The 70-year-old said he had not taken the job to chase his own dreams but to help Dutch football out of a quandary after the resignation of Frank de Boer after the European Championship and the resumption of World Cup qualification next month.
“I’m not doing this for myself but I’m doing it to help Dutch football. I’ve always done everything to help Dutch football. I’ve a lot to thank them for, the status that I have as a coach is thanks to them,” Van Gaal said.
The Dutch football association said they had approached the veteran coach because they felt they needed experience in the job with little time before next year’s World Cup in Qatar.
“I think if I was the Dutch football association, I’d also have approached me.
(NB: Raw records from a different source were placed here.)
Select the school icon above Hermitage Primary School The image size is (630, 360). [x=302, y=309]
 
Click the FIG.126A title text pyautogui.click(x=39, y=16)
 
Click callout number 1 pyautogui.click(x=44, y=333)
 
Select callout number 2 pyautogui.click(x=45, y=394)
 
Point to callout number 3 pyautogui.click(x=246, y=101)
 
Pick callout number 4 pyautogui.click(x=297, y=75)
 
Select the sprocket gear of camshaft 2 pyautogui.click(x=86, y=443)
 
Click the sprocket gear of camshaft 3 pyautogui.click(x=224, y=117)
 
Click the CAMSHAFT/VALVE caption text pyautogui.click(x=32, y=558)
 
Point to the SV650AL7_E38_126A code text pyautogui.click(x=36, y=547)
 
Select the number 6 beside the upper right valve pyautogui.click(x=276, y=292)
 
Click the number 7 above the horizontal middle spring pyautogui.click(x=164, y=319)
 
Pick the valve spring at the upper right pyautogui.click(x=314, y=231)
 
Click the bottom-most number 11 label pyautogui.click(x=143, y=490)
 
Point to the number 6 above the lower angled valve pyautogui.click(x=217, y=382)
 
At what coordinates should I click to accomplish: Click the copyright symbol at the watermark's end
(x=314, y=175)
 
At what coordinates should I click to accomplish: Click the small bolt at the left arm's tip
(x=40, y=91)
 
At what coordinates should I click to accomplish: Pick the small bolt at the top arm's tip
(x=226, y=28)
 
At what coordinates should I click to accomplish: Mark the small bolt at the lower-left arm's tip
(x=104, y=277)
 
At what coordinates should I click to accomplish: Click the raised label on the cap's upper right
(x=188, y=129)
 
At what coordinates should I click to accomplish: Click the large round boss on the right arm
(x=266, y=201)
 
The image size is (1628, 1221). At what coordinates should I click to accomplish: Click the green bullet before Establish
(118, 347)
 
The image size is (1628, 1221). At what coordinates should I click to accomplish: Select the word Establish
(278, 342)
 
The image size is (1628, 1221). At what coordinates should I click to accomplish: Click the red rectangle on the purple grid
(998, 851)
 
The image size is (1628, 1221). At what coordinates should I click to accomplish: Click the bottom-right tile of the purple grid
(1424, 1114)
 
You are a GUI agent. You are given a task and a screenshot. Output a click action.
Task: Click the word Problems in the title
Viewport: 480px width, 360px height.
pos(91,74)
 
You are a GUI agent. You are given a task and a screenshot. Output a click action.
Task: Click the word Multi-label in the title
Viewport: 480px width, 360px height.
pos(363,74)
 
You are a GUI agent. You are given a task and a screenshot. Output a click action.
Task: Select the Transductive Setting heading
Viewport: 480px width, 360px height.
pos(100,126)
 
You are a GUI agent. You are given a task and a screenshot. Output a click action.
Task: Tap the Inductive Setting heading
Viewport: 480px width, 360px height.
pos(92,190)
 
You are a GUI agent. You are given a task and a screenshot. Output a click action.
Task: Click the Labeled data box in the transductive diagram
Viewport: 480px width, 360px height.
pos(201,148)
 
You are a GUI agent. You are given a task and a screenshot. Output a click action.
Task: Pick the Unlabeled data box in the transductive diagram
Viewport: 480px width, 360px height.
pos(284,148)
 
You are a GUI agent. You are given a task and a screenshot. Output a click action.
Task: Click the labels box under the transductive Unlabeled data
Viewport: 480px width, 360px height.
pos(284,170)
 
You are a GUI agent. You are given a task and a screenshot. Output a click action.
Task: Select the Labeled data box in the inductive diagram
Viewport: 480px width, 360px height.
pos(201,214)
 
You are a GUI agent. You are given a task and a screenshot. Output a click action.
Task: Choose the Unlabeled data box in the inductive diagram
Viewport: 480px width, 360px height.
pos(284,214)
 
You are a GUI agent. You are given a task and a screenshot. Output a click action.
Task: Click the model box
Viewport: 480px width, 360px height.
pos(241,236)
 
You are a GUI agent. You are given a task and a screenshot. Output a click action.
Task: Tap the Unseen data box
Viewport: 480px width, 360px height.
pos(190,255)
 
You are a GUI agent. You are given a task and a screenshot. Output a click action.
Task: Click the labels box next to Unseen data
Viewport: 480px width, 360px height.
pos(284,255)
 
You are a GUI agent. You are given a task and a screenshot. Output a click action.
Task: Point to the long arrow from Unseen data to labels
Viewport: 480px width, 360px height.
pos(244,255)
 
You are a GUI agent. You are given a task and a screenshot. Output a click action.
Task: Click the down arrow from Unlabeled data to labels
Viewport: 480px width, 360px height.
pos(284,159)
Who else could have done it?” Van Gaal asked at his first news conference since being appointed.
“It might sound a little melodramatic, but I think experience is now very important because we do not have any time.”
Van Gaal will have one day and a half with his squad before his first match against Norway in Oslo on Sept. 1, followed by Montenegro in Eindhoven on Sept. 4 and Turkey in Amsterdam on Sept. 7.
He has already named a 25-man squad for the trio of Group G games with fitness as the top priority.
“We have to achieve immediately and you cannot do that without fit players,” he said.
After five years since he left Manchester United in 2016, the self-assured Van Gaal did not take long to resume his prickly relationship with the media, taking exception to a question about boycotting the World Cup because of alleged human rights abuses in Qatar.
But on the question of COVID-19 vaccines, he said he felt all players should be vaccinated and, in so doing, put the team’s interests ahead of their own beliefs.
Van Gaal failed to qualify the Netherlands to the 2002 World Cup in his first spell but in Brazil 2014 he took the Dutch to third place.
“In 2000 it was a honour to be appointed coach, in 2012 it was an honour to serve again but now it is even more of an honour,” he said.